As you can probably guess, he wants a little revenge for what happened to him, and so begins his quest to track down his former partners. This leads him to Palm Beach, Florida, where the guys are planning to follow through on a large jewelry heist that will get them millions of dollars each. Instead of just taking his revenge right away, Parker decides to do one better. Not only will he take his revenge, but he’ll also let them accomplish the theft first, leaving him with all of the loot. However, as you can also probably guess, this plan comes with complications.
As this is a Statham film, you know to expect a multitude of fight scenes (featuring fists and/or guns) and the usual plot of Statham chasing after someone he wants to kill or being chased by someone who wants to kill him. You can also expect the usual grunted dialogue and bad acting that he delivers. This film isn’t without some amusement though. For a few scenes, he puts on a ridiculous Texan accent in an attempt to fit into a forged identity.
Like with his other films, there are some very strange plot points that will leave you scratching your head. For instance, there is one scene where a knife-wielding assassin attempts to kill him, and nearly does, but the way that Parker uses to get out of it is to stab his own hand on the blade. You would think that a normal person would just use their hand in an attempt to hold off the attacker’s hand, but let’s face it, when have Statham’s characters ever been normal?
We can also look at another silly instance that occurs later in the film. During the big jewelry heist, as the thieves are stealing the goods, it’s rather funny to discover that the jewels are being kept behind regular glass.
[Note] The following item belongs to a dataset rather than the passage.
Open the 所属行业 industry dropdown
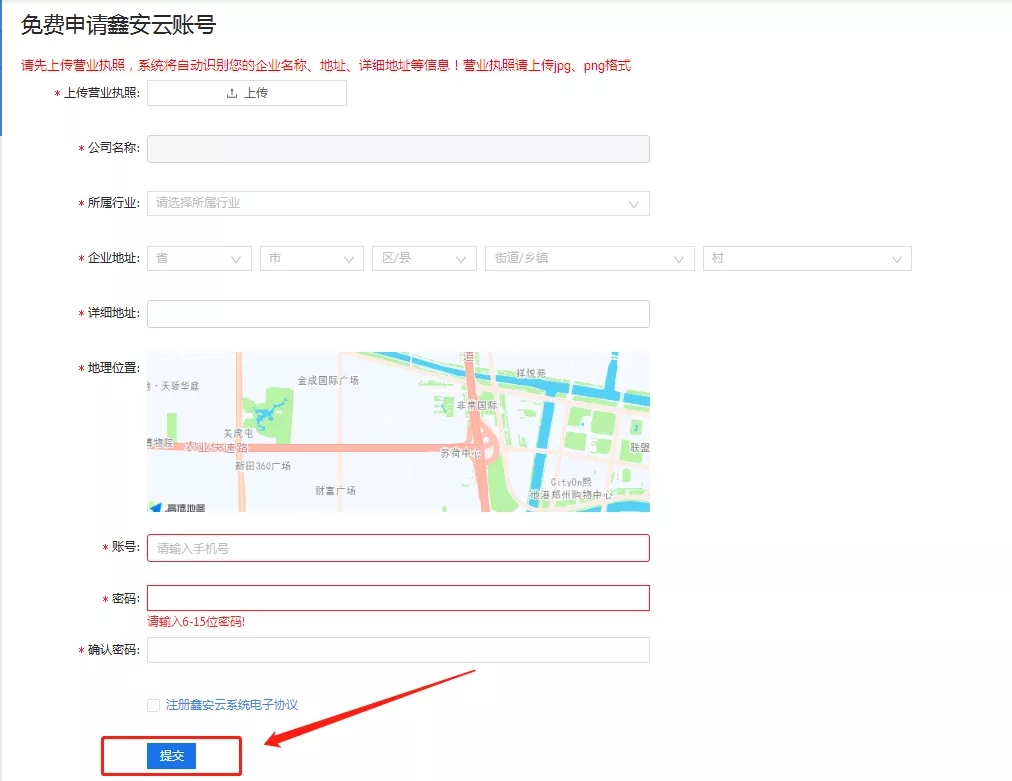Viewport: 1012px width, 781px height. coord(398,203)
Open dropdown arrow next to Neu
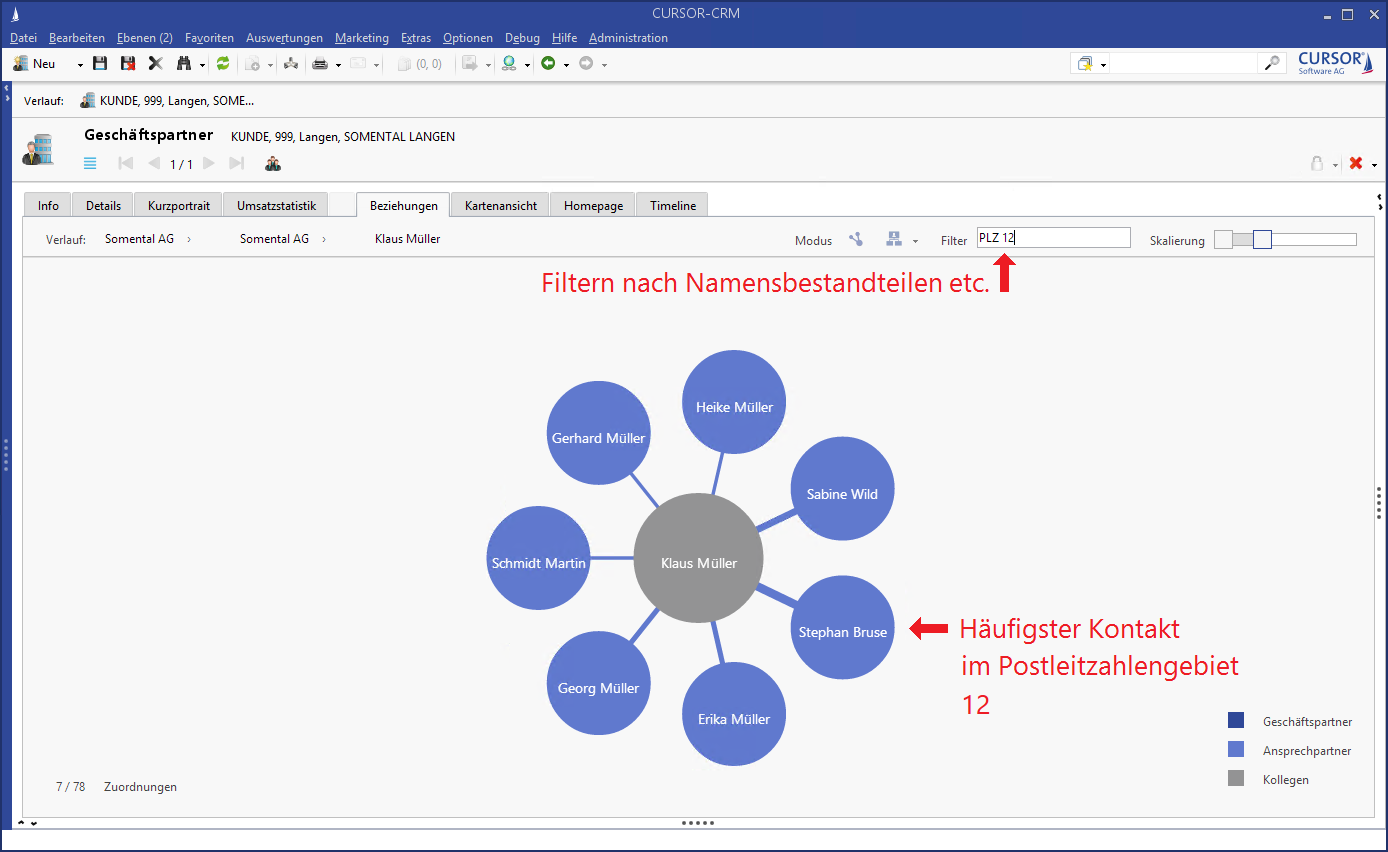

If you had jewelry worth millions of dollars that was going to be displayed to the public, would you put it behind regular glass that anyone could break? I didn’t think so.
From reading this, you might mistakenly think that there are no other characters in the film, but unfortunately there are. The only other one who gets a decent amount of screentime is a real estate agent, Leslie (Jennifer Lopez), that ends up teaming up with Parker. It doesn’t take too long to realize that the only purpose her character serves is as a hostage that the bad guys can threaten Parker with. What’s particularly strange is that the film already had a character who could have served that purpose, making the inclusion of Leslie all the more pointless.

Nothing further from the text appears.